May 18, 2024

Mediation EI Enhancer #5:  Talking Less and Listening More 

Emotional intelligence is one of the most underrated and overlooked characteristics of a good mediator.  Negotiations are built on trust and emotional intelligence is the foundation of trust.  Yet so many mediators neglect emotional intelligence.  In this 5-part series, we’ll be exploring ways EI can enhance mediation. 

The fifth “EI Enhancer” in mediation (read #1, read #2, read #3, or read #4) is listening more than talking, which is easier said than heard.   

Seeking to understand, empathizing, and listening to others are all important emotional intelligence tools that are often sidelined at mediations.  How many mediations have you been at where the mediator comes in and basically regurgitates arguments from the other side and dumps on your case and then goes into the other room and presumably does the same thing?  This eat and regurgitate model often goes on for several hours at the beginning of the day.  It might work for baby birds, but this approach leaves most people sick to their stomach and soured towards settlement.  

The best mediators are often the ones who ask a lot of questions, seek to understand, empathize, and then work towards a solution.  Unfortunately, this emotional intelligence skillset can be hard to find.  A mediator is a conciliator—someone who brings parties together and finds the common ground.  This is best achieved through careful questions, validation, and suggested solutions.  

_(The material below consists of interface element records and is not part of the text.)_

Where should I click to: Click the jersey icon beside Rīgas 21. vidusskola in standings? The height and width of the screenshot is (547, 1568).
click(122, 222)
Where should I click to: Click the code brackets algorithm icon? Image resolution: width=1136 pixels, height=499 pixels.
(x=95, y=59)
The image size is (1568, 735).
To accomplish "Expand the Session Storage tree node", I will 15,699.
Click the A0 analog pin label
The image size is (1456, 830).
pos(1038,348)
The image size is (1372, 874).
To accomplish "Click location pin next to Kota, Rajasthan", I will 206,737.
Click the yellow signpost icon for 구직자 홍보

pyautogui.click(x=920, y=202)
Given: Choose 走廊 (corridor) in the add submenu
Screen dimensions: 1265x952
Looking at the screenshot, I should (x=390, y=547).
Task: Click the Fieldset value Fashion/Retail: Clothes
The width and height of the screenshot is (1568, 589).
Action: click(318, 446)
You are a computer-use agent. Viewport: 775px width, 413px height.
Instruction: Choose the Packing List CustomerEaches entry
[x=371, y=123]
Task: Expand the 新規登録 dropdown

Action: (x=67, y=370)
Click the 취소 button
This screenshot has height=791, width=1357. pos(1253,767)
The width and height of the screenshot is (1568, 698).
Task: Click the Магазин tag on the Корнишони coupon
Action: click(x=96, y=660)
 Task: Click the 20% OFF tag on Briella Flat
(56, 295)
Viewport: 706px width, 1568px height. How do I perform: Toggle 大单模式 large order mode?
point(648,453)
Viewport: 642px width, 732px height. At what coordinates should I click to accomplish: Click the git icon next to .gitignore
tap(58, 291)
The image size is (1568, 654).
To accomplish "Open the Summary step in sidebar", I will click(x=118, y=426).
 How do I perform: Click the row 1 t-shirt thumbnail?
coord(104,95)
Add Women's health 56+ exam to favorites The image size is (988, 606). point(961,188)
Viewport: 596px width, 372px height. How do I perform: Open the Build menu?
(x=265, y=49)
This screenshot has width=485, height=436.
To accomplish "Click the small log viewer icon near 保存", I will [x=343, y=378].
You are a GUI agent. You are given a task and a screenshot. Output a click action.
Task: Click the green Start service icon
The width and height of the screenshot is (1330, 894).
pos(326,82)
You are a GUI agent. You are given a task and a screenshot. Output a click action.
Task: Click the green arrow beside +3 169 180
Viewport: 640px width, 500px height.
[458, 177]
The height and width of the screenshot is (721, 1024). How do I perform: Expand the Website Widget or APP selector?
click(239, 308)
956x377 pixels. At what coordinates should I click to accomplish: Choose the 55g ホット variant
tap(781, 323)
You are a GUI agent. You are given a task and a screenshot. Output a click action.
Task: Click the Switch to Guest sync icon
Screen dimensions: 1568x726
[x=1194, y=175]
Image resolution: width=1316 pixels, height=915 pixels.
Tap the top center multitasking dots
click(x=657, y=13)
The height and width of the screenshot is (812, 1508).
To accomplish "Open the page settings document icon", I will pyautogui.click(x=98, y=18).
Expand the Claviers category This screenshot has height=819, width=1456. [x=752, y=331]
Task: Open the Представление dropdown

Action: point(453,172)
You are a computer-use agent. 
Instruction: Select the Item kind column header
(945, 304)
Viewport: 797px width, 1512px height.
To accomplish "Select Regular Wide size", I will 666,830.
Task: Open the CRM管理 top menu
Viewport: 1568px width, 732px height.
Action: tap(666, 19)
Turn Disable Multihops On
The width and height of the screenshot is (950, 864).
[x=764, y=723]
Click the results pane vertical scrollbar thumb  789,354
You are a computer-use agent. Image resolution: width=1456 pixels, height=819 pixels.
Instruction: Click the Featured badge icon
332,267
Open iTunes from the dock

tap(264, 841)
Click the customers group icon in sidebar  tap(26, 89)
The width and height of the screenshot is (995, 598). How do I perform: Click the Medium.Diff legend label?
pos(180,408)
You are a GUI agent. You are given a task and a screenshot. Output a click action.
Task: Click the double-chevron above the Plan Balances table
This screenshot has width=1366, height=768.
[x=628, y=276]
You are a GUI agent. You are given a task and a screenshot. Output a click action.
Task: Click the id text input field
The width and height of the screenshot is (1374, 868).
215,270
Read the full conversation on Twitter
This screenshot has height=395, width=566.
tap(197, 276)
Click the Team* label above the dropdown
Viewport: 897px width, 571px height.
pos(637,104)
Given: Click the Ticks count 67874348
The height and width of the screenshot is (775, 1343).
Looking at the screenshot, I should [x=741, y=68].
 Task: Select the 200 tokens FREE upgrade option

A mediator who is advocating for a deal is just an overpriced lawyer.  Parties to a mediation already have a high-priced lawyer who is telling them the strengths and weaknesses of the case and what it is worth.  They don’t need another lawyer with another expensive opinion.  They need a negotiator to help them get a deal done.  Too many mediators spend too much time trying to advocate, persuade, and convince instead of listening, asking questions, and trying to direct the participants towards a settlement solution.